東方経済フォーラム、輸送・インフラ分野などで328件の協力文書締結
(ロシア、インドネシア、モンゴル、ミャンマー、中国)
調査部欧州課
2026年09月14日
ロシアのウラジオストクで9月1~4日に第11回東方経済フォーラムが開催された。主催者の発表(9月4日)によると、フォーラムにはロシア含む78カ国から9,300人以上が参加し、期間中には、商業機密に関する案件を除き、328件、総事業規模にして6兆8,147億ルーブル(12兆2,665億円、1ルーブル=約1.8円)の協力文書が締結された。前回(2025年9月10日記事参照)と比較すると件数は30件減少したが、金額は2,327億ルーブル増加した。
主要大型案件は、次のとおり。
- サハ共和国(ヤクーチヤ)、極東・北極圏発展公社、サハ共和国発展公社が、中国と同共和国を結ぶ国際輸送回廊プロジェクト「漠河-ナイバ」プロジェクトの実施のための協力に関する合意書に署名。投資見込み額は1兆1,300億ルーブル超。
- 極東・北極圏発展公社など3社が、北極圏と北極横断輸送回廊に関係するインフラ事業実施のため1兆ルーブル規模の投資枠組みを形成することで合意。
- ロシア国営原子力会社ロスアトムと極東・北極圏発展公社が、北極圏および北極横断輸送回廊の輸送インフラ整備の協力に関する合意書を締結。砕氷船・輸送モデルの構築、北極海航路の開発など、複数のインフラ案件を対象とする包括的な枠組み。合意した投資額は7,243億ルーブル。
極東・北極圏発展公社はこのほか、ベトナム系企業のゼレナヤ・アウラと木炭製品工場の建設(投資額:2億3,050万ルーブル)、中国の康吉国際投資と製造業向け人型ロボット生産のためのハイテクパークの設立(同30億ルーブル)など、複数の「友好国」企業と投資誘致に関する覚書を締結した。
3日の全体会合には、ロシアのウラジーミル・プーチン大統領のほか、インドネシアのプラボウォ・スビアント大統領(2026年9月9日記事参照)、モンゴルのニャムオソル・オチラル首相、ミャンマーのニョー・ソー副大統領、中国の丁薛祥国務院副総理が参加した。

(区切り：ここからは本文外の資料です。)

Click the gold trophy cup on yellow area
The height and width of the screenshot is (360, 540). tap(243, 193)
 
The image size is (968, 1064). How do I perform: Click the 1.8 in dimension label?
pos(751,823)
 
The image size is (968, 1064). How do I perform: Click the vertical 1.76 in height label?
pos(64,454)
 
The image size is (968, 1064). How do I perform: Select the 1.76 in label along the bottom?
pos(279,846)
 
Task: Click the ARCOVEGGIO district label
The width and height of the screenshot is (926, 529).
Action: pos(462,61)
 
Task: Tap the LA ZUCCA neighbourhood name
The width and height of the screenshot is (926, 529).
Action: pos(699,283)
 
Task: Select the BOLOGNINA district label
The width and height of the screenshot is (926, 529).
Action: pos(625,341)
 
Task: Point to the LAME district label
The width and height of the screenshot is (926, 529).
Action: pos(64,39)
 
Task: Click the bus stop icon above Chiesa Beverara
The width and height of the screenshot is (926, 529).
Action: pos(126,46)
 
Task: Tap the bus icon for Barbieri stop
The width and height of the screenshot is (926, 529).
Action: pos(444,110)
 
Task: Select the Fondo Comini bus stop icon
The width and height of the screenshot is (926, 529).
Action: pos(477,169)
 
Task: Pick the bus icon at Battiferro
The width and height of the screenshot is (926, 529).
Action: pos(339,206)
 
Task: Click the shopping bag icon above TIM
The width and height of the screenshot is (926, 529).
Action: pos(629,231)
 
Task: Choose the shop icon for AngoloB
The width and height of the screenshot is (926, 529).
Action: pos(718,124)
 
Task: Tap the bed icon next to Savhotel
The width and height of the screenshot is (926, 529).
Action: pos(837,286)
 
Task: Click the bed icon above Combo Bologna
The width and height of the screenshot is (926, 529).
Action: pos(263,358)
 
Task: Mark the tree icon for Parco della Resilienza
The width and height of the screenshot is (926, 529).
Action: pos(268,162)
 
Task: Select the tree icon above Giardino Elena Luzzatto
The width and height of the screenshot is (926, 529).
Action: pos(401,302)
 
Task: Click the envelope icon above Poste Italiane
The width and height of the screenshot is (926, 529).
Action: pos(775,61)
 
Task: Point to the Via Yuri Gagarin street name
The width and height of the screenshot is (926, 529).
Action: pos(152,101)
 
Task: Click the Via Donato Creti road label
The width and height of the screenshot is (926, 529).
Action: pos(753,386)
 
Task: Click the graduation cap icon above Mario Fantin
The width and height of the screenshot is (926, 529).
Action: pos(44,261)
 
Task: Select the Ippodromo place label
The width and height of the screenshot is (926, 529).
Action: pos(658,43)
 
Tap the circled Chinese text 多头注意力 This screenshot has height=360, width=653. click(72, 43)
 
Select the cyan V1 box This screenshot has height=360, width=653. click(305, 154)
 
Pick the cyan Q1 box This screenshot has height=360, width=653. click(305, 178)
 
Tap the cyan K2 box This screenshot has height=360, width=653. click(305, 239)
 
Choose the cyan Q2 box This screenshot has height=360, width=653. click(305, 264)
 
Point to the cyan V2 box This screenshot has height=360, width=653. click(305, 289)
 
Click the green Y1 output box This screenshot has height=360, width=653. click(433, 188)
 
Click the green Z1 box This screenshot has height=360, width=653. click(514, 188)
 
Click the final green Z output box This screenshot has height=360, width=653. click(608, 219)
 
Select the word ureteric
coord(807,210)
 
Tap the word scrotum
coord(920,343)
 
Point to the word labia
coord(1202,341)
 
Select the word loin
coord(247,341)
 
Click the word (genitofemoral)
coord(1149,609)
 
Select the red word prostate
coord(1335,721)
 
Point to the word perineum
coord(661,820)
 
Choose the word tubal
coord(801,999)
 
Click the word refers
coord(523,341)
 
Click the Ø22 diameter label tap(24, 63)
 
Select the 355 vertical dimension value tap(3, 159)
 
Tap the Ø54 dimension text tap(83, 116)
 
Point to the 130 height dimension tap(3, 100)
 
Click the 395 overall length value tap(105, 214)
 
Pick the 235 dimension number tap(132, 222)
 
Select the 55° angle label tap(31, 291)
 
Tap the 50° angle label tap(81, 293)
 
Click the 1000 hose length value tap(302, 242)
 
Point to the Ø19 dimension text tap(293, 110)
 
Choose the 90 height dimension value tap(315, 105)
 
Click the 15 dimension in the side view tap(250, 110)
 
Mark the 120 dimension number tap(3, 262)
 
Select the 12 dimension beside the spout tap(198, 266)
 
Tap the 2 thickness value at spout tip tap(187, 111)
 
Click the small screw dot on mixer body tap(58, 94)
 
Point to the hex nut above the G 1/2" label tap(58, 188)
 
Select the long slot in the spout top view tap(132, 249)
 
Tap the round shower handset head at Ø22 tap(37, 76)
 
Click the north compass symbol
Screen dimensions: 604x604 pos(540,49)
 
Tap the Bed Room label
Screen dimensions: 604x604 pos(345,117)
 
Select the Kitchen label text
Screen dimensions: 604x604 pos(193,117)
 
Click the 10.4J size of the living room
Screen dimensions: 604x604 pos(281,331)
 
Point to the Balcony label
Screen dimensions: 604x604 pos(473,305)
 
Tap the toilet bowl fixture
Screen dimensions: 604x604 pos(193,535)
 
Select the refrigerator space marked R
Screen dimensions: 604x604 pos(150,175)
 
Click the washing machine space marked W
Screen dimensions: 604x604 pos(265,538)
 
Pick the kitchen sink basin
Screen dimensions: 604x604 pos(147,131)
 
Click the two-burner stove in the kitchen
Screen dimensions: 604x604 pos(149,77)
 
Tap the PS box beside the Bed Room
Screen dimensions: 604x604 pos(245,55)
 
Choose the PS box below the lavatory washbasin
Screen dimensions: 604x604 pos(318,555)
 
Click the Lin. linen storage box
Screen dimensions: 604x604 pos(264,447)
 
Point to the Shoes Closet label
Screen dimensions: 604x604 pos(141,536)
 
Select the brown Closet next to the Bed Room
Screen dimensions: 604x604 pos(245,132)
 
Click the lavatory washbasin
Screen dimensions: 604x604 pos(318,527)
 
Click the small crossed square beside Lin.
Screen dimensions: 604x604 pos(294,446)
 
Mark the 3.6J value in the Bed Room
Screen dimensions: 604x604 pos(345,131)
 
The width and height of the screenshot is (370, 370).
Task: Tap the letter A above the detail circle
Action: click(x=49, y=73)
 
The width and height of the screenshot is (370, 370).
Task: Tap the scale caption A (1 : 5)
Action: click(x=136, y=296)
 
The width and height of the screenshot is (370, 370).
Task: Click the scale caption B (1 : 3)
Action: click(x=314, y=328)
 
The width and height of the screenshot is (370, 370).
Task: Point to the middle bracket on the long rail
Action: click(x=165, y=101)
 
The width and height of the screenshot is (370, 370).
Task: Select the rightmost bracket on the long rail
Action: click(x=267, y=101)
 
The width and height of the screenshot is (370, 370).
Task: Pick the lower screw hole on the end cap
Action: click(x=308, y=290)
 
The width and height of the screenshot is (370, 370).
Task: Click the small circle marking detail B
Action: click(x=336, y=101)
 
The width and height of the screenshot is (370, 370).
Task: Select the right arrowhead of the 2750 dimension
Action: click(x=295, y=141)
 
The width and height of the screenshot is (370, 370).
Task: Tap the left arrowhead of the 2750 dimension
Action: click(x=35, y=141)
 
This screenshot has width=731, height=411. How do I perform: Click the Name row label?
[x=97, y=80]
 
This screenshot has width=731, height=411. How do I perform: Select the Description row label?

プーチン大統領は全体会合の演説の中で、2027年1月から極東・北極圏全域を対象とする統一的な投資優遇制度を導入する方針を示し、政府に制度整備を求めた。また、2036年までの新たな極東開発戦略を策定する考えを表明し、投資を拡大すべき対象として、(1)国内やアジア地域全体における需要拡大を見据えた、産業、インフラ、観光、クリエーティブ分野などのプロジェクト、(2)デジタル経済やプラットフォーム経済のインフラ整備に加え、人工知能(AI)、バイオテクノロジー、新エネルギーなどの分野での技術導入と革新的な企業へのファイナンス、(3)教育、医療、文化・スポーツのインフラ、マスタープランに基づく都市や農村地域の発展を挙げた。